Cela s'appelle l'Inhabitable, et le mot est faible. C'est une réalité qui arrive près de chez vous, dans des immeubles en ruine devant lesquels on passe sans les voir. L'habitat insalubre, cette indignité, est le sujet d'un petit livre qui, conformément à la règle de la collection «Mémoires urbaines Paris XXIe siècle», réunit un écrivain et un architecte.
A la romancière, Joy Sorman, le récit de l’état des lieux. Elle arpente les passages, les cours, monte les escaliers branlants, décrit les murs crasseux, les planchers déglingués, les habitats bricolés. Elle détaille les fenêtres bouchées au carton pour isoler un peu, les branchements électriques dangereux, l’entassement des choses et des gens. Un reportage photo de Jean-Claude Pattacini donne cette réalité à voir.
Amine et Ziane, trente ans dans la misère, appréhendent le relogement. «Etre relogé, c'est vivre séparé de cette fratrie instituée dans la crasse et l'humidité», écrit l'au-teure. Les intéressés le disent à leur manière : «Ici, on est bien et malheureux.»
Dans une famille chinoise, les enfants absorbent les poussières de la peinture au plomb. Ils sont «toujours malades ces gosses, toute l'année», dit l'infirmière de la Siemp, société chargée de la résorption de cet habitat insalubre. Les adolescentes qui vivent là sont pomponnées, «belles pépées aux silhouettes découpées sur fond de mur sale rongé par les cafards». Il faut survivre.

Entrées de données recueillies ->
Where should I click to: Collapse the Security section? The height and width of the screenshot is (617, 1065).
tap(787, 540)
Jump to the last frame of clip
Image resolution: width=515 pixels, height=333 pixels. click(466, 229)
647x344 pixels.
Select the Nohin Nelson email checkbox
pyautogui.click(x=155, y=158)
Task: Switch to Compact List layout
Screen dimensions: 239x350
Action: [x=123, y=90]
...
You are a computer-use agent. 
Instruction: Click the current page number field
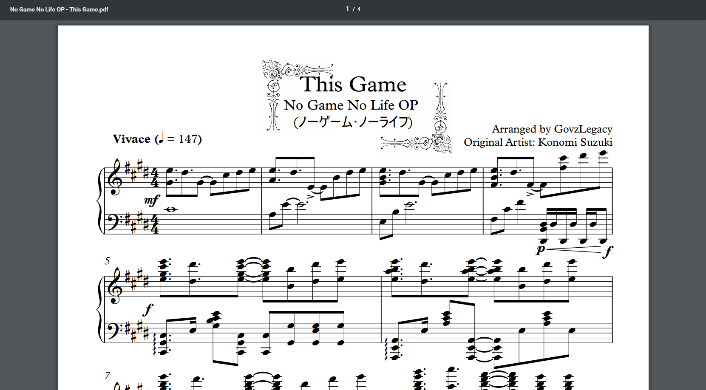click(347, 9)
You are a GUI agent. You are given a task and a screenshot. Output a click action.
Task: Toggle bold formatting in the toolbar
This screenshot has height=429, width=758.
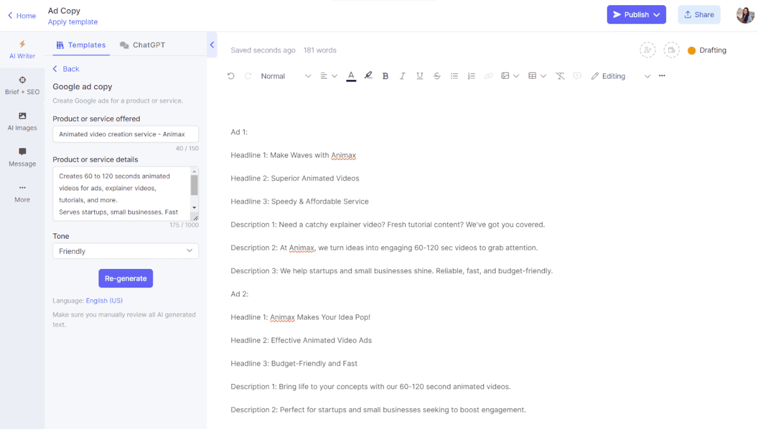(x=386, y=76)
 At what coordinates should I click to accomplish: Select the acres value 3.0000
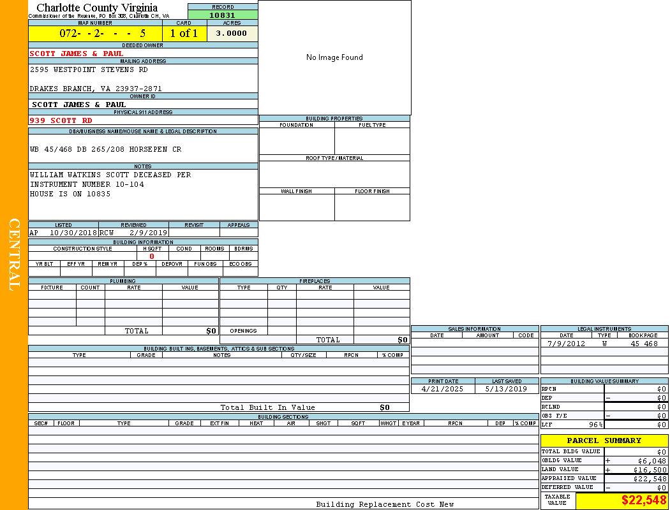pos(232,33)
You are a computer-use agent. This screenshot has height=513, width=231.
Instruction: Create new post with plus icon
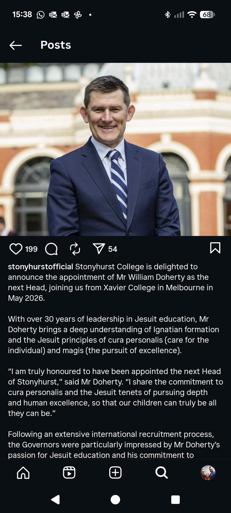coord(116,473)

Consigne A ->
Recopiez le passage du texte sur l'habitat insalubre qui s'ouvre sur les mots contenant "Cela s'appelle l'Inhabitable, et" et se clôt sur "réalité à voir.".
Consigne B ->
D'après le texte sur l'habitat insalubre, répondez brièvement :
(i) Qui signe le reportage photo ?
(ii) Combien d'années Amine et Ziane ont-ils passées dans la misère ?
(iii) Pour quelle société travaille l'infirmière citée ?

Zone de réponse A ->
Cela s'appelle l'Inhabitable, et le mot est faible. C'est une réalité qui arrive près de chez vous, dans des immeubles en ruine devant lesquels on passe sans les voir. L'habitat insalubre, cette indignité, est le sujet d'un petit livre qui, conformément à la règle de la collection «Mémoires urbaines Paris XXIe siècle», réunit un écrivain et un architecte.
A la romancière, Joy Sorman, le récit de l’état des lieux. Elle arpente les passages, les cours, monte les escaliers branlants, décrit les murs crasseux, les planchers déglingués, les habitats bricolés. Elle détaille les fenêtres bouchées au carton pour isoler un peu, les branchements électriques dangereux, l’entassement des choses et des gens. Un reportage photo de Jean-Claude Pattacini donne cette réalité à voir.

Zone de réponse B ->
(i) Jean-Claude Pattacini
(ii) Trente ans
(iii) La Siemp